Interim analyses {21b}
n/a. No interim analyses are planned.
Methods for additional analyses (e.g., subgroup analyses) {20b}
Regarding additional analyses, we would like to examine the clinical psychologist’s socio-demographic influence on the outcomes (e.g., age, duration of activity as a therapist, own migration background, multilingualism, volunteering for refugees and patients from different countries). Furthermore, a consistence test will be performed to compare the post-intervention effects between the training group and the waitlist control group. For this purpose, two models are computed, one with the group as a predictor and one without, and the two models are compared with each other. We also would like to examine the influence of adherence on the outcomes by means of completed modules by a logistic regression.
Methods in analysis to handle protocol non-adherence and any statistical methods to handle missing data {20c}
The data are analyzed according to the intention-to-treat principles, data of all individuals randomized in this trial will be entered in our analyses. The handling of missing data is reported in tables and results.
Plans to give access to the full protocol, participant level-data and statistical code {31c}
The complete protocol of the presented study is in this document. On request, participant level-data, statistical code or documentation can be provided by the authors.
Oversight and monitoring
Composition of the coordinating centre and trial steering committee {5d}
The trial team consists of six researchers who exchange information on the progress of the study at two-week intervals.

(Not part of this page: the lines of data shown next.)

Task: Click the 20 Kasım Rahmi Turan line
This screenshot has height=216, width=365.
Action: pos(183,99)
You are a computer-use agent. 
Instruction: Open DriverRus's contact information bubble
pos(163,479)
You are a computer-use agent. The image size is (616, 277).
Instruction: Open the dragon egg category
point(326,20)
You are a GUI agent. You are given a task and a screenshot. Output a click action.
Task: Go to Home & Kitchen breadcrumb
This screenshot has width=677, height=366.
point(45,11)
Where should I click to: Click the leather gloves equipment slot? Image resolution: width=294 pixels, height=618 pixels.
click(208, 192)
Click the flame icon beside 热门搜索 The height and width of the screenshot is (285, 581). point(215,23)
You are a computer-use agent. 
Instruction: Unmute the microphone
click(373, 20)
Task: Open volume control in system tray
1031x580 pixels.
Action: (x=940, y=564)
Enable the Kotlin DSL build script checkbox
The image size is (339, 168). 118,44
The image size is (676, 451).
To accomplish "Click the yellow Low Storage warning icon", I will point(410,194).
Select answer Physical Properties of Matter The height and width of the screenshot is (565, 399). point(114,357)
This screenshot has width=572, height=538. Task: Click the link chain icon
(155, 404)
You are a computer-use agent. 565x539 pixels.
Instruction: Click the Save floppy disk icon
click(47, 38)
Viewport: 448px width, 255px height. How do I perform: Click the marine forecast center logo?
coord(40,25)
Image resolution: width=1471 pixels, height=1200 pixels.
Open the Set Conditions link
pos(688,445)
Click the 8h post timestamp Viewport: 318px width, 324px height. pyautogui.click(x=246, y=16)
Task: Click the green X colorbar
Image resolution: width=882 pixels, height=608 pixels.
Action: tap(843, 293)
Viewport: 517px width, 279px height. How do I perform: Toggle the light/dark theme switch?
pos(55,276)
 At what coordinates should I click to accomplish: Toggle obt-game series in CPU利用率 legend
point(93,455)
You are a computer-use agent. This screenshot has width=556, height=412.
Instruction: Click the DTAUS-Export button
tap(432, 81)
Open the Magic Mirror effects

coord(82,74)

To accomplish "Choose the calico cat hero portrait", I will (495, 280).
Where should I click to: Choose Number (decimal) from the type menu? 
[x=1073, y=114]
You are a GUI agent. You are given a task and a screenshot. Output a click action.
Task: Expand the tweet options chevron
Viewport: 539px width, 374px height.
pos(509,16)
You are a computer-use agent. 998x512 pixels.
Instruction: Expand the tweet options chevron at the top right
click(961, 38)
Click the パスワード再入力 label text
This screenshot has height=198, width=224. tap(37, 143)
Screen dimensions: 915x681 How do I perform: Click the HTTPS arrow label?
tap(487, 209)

While one researcher is in charge of coordinating the study, two other researchers are responsible for supervising the participants. The supervisors and the study coordinator (SS) exchange concerns regarding the supervision of the participants on a weekly basis. Minor debriefings can be obtained from the principal investigators (CW) at any time. Due to the small project team, a Trial Steering Committee will not be constituted.
Composition of the data monitoring committee, its role and reporting structure {21a}
n/a. No extra monitoring committee is formed due to the fact the trial does not include a clinical sample and is a monocentric trial. In addition, there are no sponsors or competing interests. The data monitoring is conducted by one of the investigators who is not directly involved in data collection (MK).
Adverse event reporting and harms {22}
n/a. Adverse event reporting and harms are not explicitly surveyed as the study does not include a clinical sample. Participants are informed that they can contact the study team, the study coordinator (SS) or the principal investigators (CW) for questions or uncertainties.
Frequency and plans for auditing trial conduct {23}
n/a. There will be no additional auditing trial conduct. The trial will be monitored by the principal investigator (CW) and three members of the research team (LU, MK and SS).
Plans for communicating important protocol amendments to relevant parties (e.g., trial participants, ethical committees) {25}
Important protocol modifications (e.g. changes to eligibility criteria, outcomes) will be communicated to and must be approved by the local Ethics Committee. In addition, the protocol would be updated and the trial registry would be adjusted.
Dissemination plans {31a}
The results will be published in peer-reviewed journals and presented at national and international conferences. Furthermore, participants will also be informed about the results. No publication restrictions are intended. If the study was successful in increasing transcultural competence, we will explore how to make the training available to clinical psychologists.